- [Task details] Go through the records below and report each line with "computer" in it.

- [Data extracts]
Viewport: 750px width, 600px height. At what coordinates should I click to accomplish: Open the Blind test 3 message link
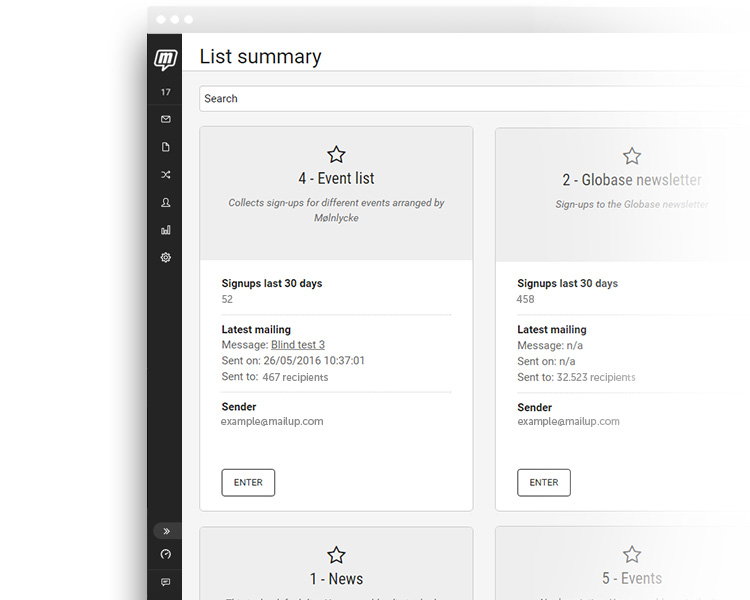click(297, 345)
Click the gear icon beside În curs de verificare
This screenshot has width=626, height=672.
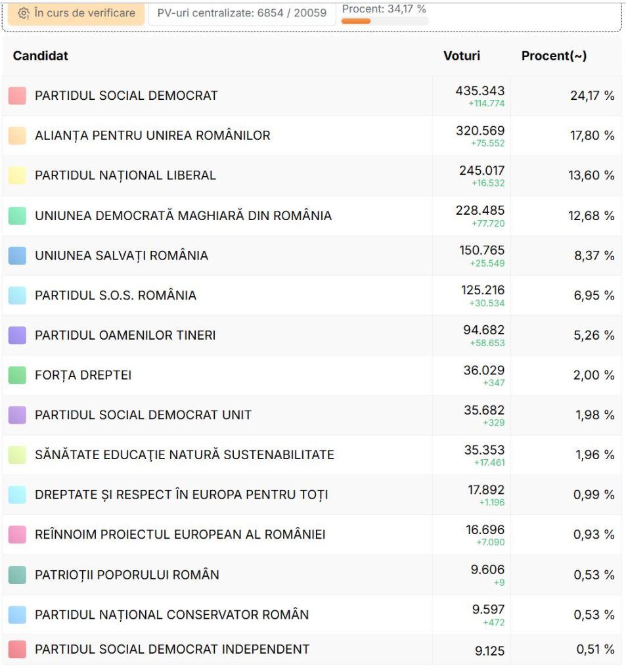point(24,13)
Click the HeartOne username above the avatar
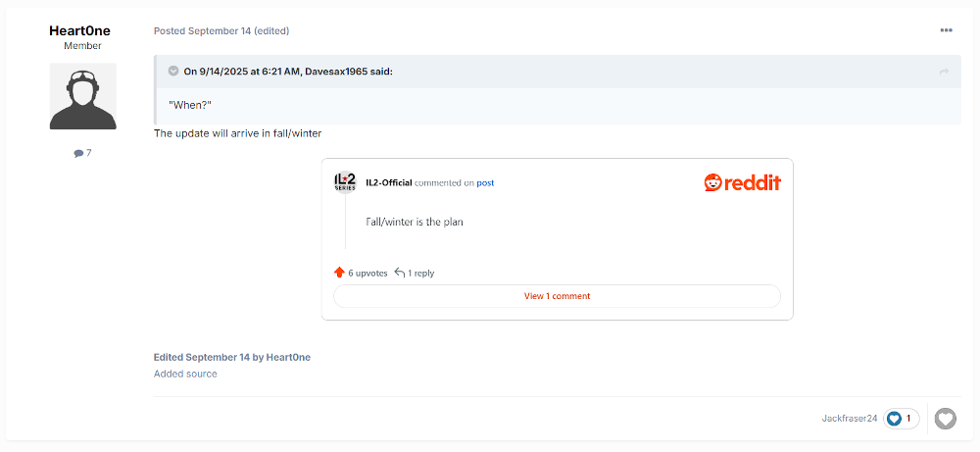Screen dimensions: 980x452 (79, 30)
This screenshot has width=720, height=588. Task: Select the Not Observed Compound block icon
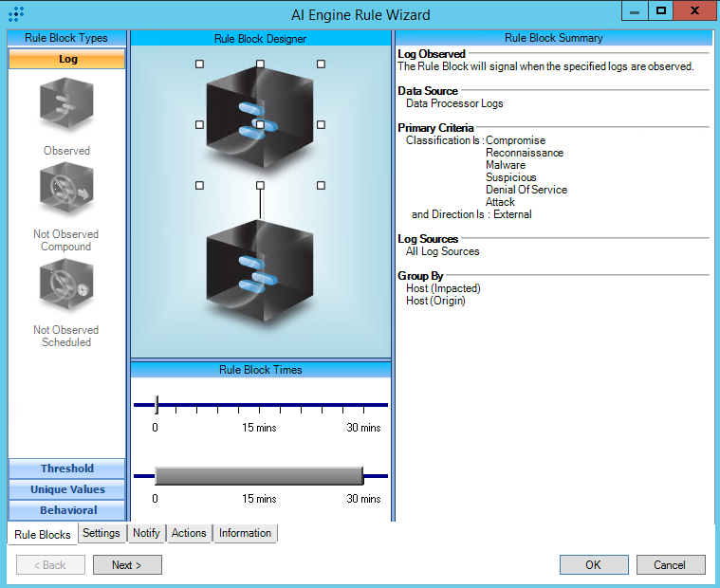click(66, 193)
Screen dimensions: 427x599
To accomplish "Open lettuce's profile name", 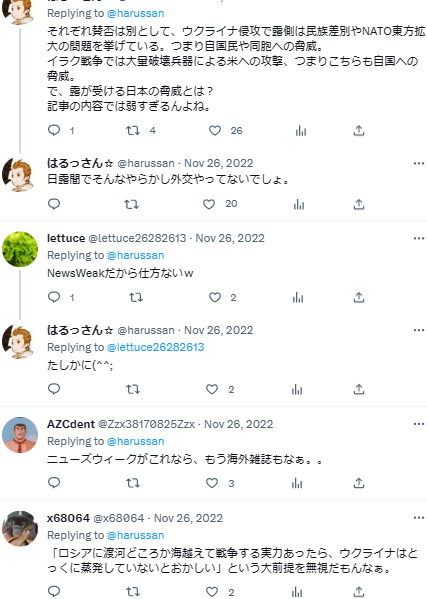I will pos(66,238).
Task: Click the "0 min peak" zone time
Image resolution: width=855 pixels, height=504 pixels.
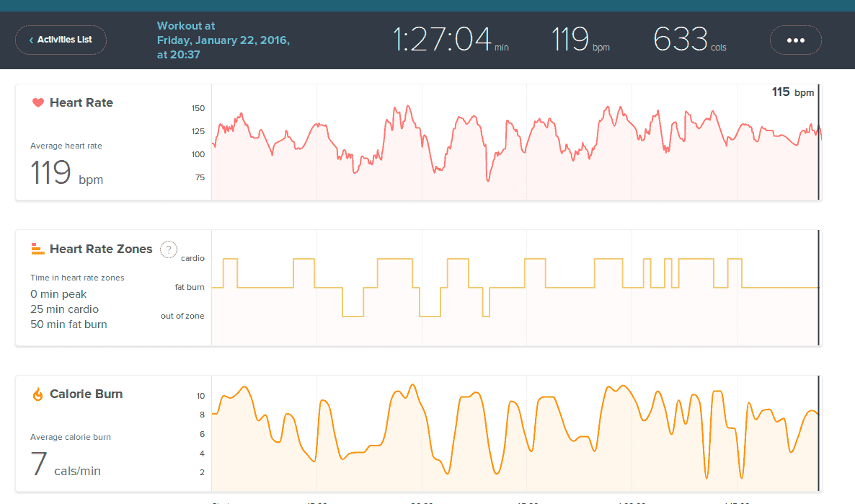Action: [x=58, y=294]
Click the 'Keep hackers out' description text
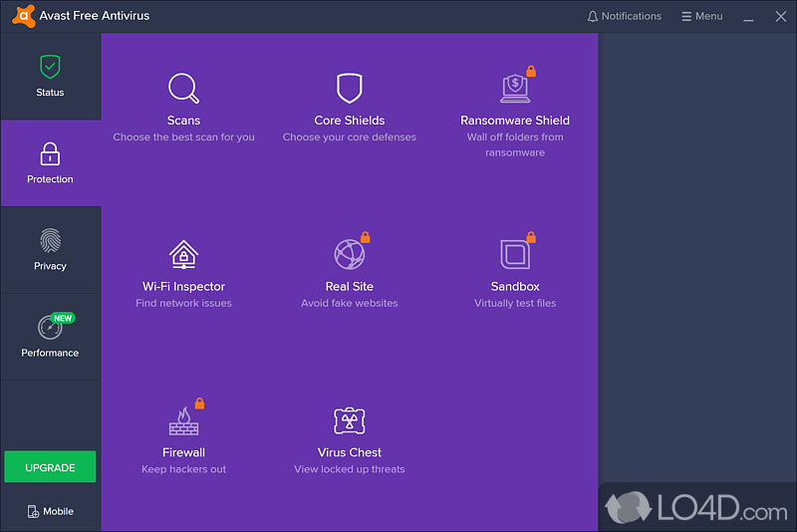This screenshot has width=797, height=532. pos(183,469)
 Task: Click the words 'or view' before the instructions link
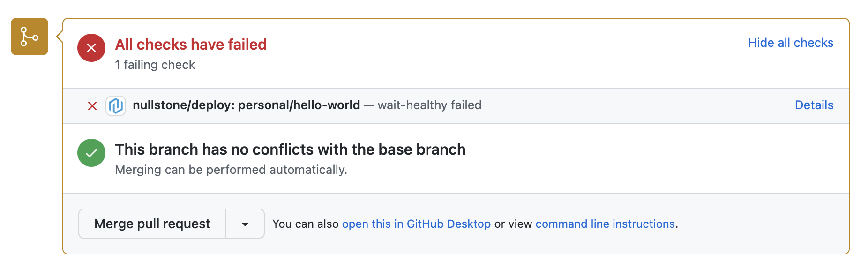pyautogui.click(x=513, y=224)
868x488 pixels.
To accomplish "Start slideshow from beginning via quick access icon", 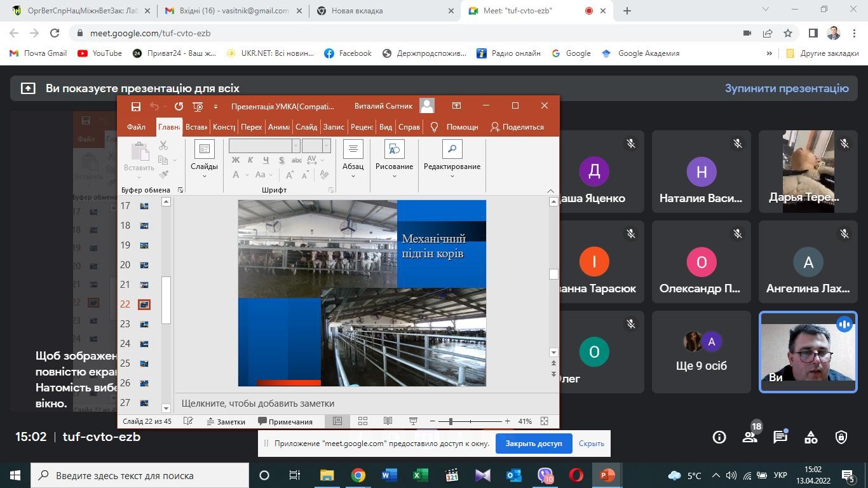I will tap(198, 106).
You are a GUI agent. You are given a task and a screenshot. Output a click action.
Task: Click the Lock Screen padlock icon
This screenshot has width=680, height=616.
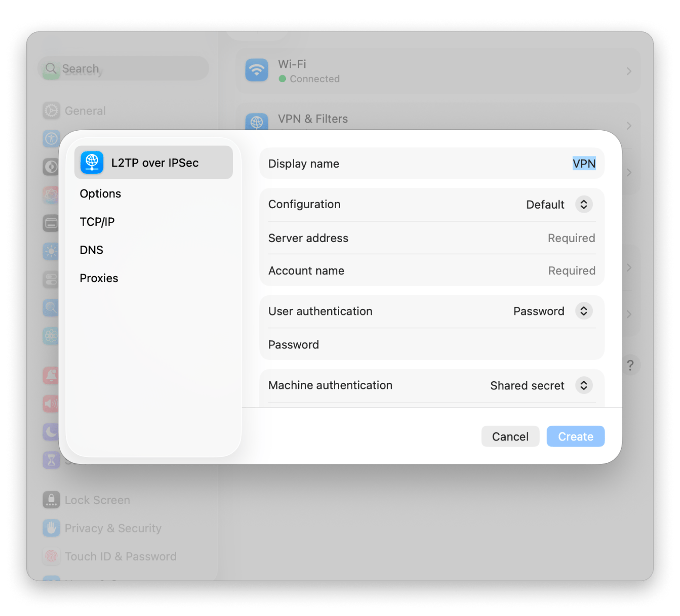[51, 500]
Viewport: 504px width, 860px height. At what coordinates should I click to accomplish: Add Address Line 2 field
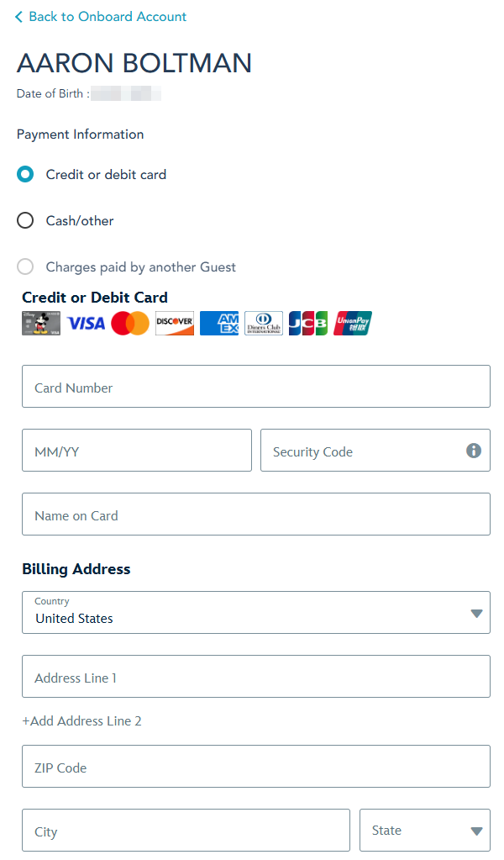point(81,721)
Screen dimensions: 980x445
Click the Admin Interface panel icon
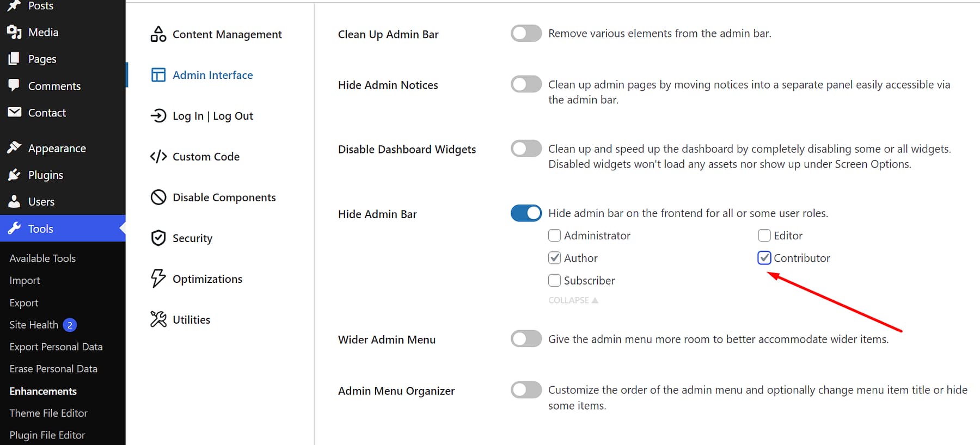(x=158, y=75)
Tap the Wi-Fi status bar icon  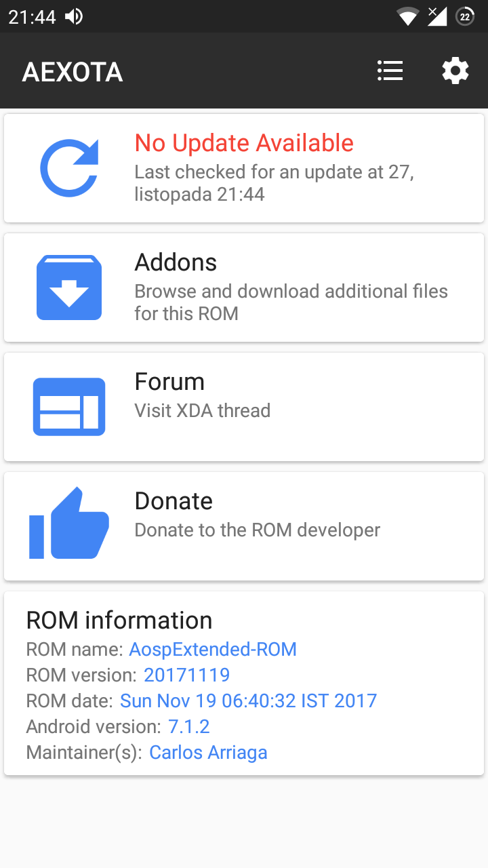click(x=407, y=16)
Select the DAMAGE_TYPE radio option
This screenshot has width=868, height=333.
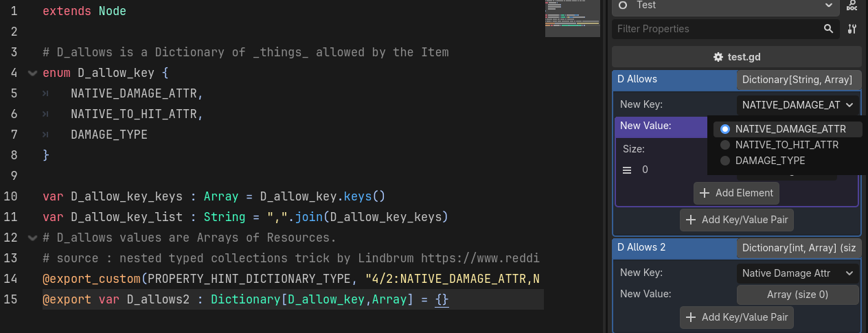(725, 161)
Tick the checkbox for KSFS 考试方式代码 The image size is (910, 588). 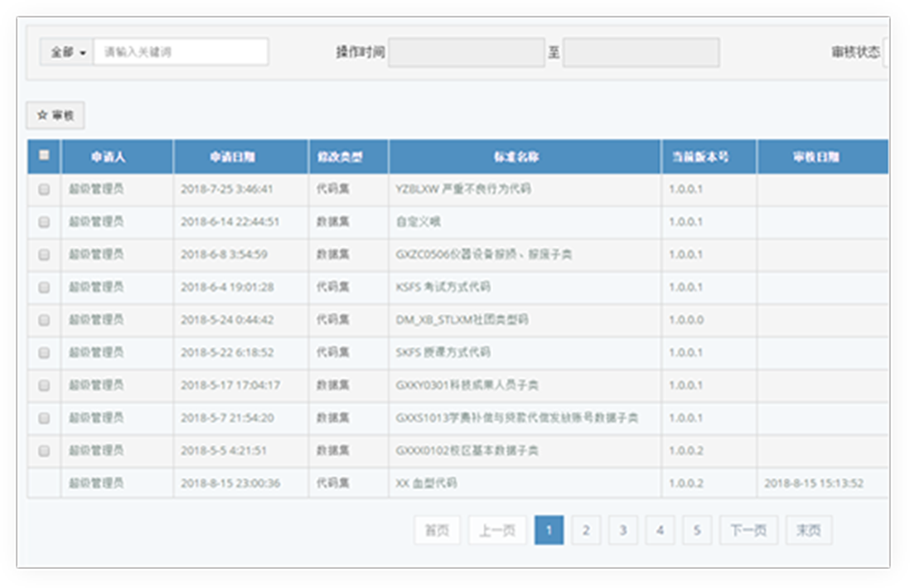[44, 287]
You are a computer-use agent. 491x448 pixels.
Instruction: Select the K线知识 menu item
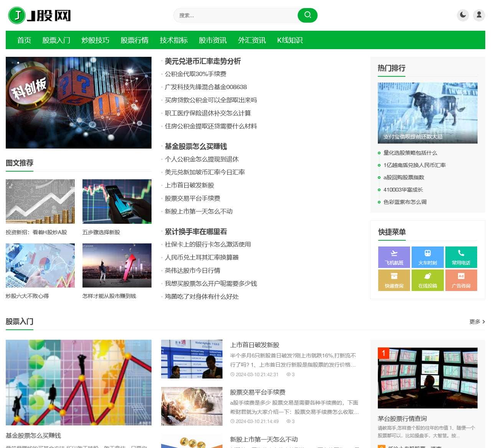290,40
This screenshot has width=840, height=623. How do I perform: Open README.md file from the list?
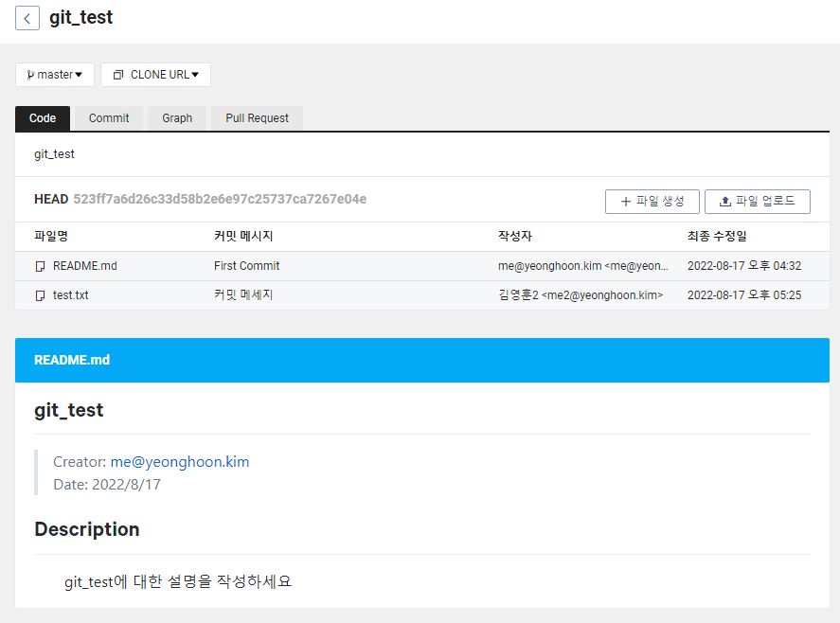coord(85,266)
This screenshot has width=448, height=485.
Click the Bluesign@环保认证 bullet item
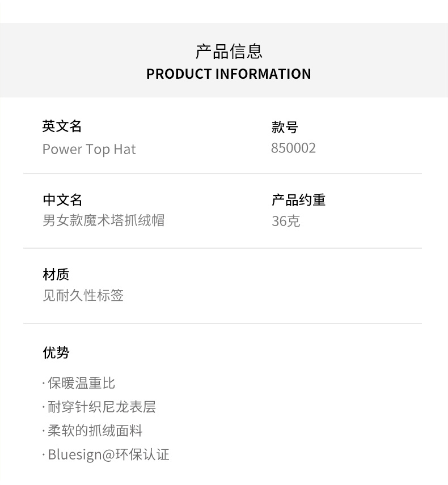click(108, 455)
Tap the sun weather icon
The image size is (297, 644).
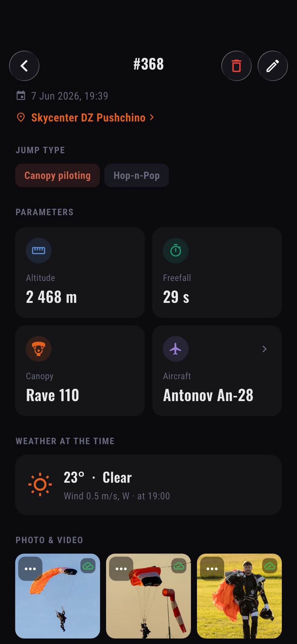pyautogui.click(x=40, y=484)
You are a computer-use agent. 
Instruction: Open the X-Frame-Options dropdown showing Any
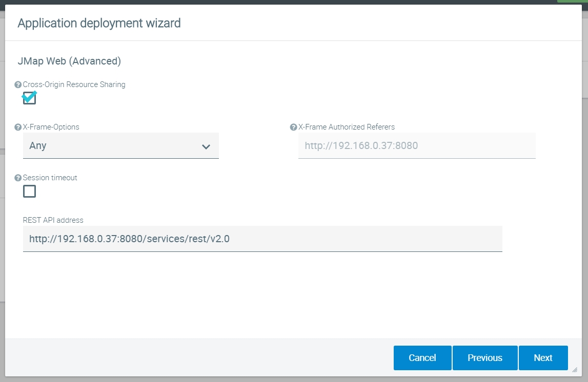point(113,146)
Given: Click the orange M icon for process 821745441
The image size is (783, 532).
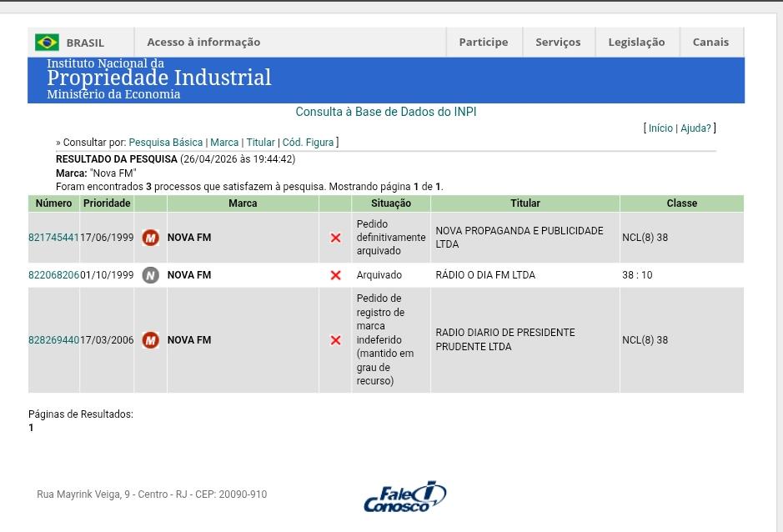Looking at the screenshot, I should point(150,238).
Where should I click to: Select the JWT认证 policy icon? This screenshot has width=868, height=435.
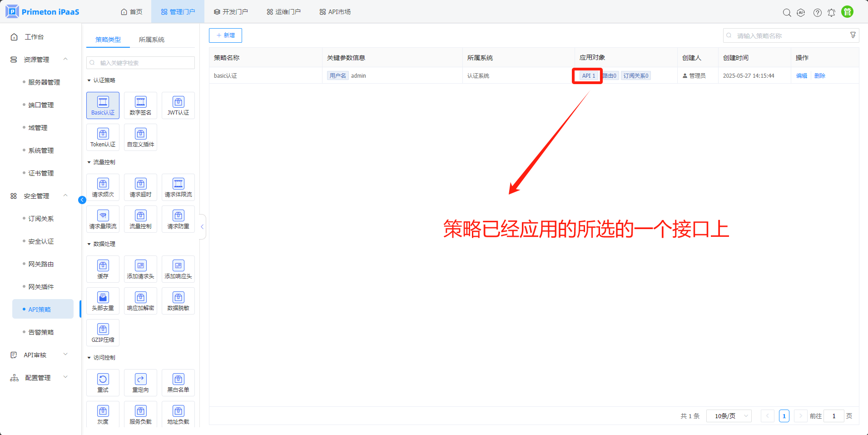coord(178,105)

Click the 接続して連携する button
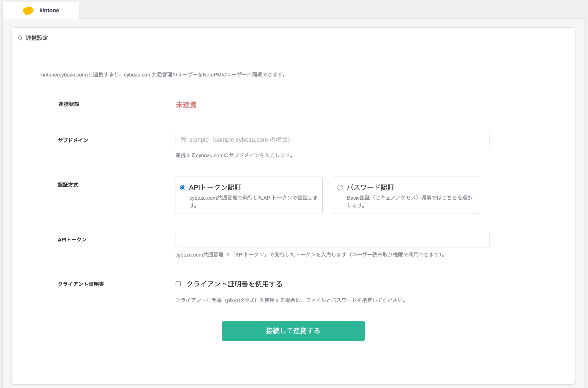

- [Solution for this task]
You are a computer-use agent. 491x448 pixels.
You are a computer-use agent. 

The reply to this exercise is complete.